Health effects are uncertain, but scientists note a possible link with Alzheimer’s.

Enlarge (credit: Getty | Zhang Peng)

Anyone who’s lived in a smoggy city would likely welcome the idea of using widely dispersed air filters to soak up all those toxic tidbits floating around—unless, of course, those filters were functioning human brains.

Our noggins naturally catch and collect the toxic, magnetic nanoparticles that we inadvertently inhale from polluted air, according to a study published Monday in the Proceedings of the National Academy of Sciences. Those wee particles, made of the strongly magnetic iron oxide compound, magnetite, have been found in human brains before and were thought to be normal and harmless byproducts of biological processes. But according to the new study, a closer examination of minuscule metal balls in 37 human brains revealed that they’re actually from smog, formed during combustion or friction-derived heating, such as slamming on the brakes of a car.

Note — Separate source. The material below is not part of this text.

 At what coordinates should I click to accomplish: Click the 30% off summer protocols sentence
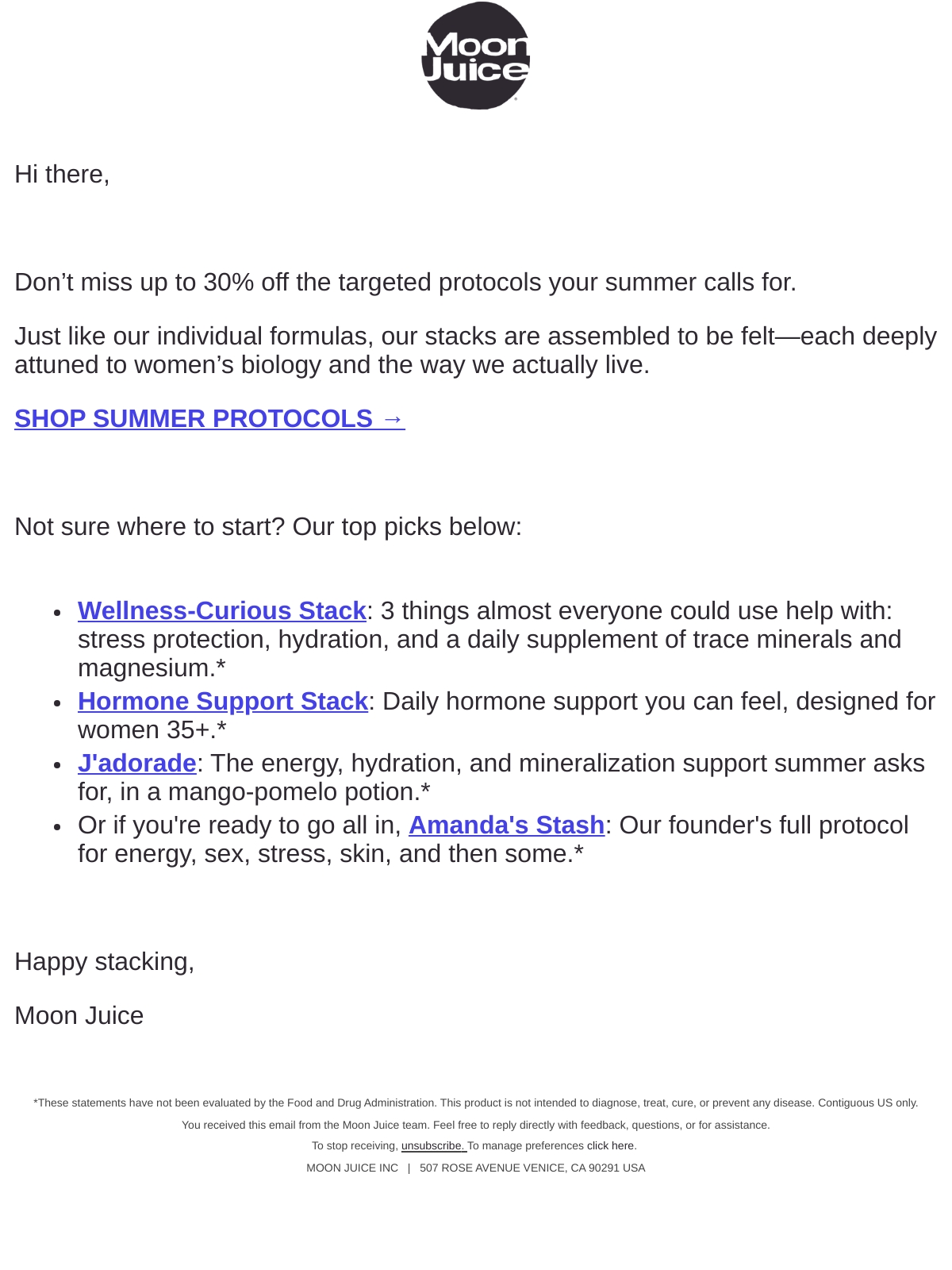pyautogui.click(x=405, y=282)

Whether the particles are harmful is hazy, but the authors note that the nanomagnets have two troubling features: they can interact with misfolded proteins associated with Alzheimer’s disease to produce reactive oxygen species, which can severely damage cells; and large amounts of them in the brain correlated with Alzheimer’s disease in earlier studies. Given these potential risks, the authors—a team of researchers from the UK and Mexico—suggest that exposure to them “might need to be examined as a possible hazard to human health.”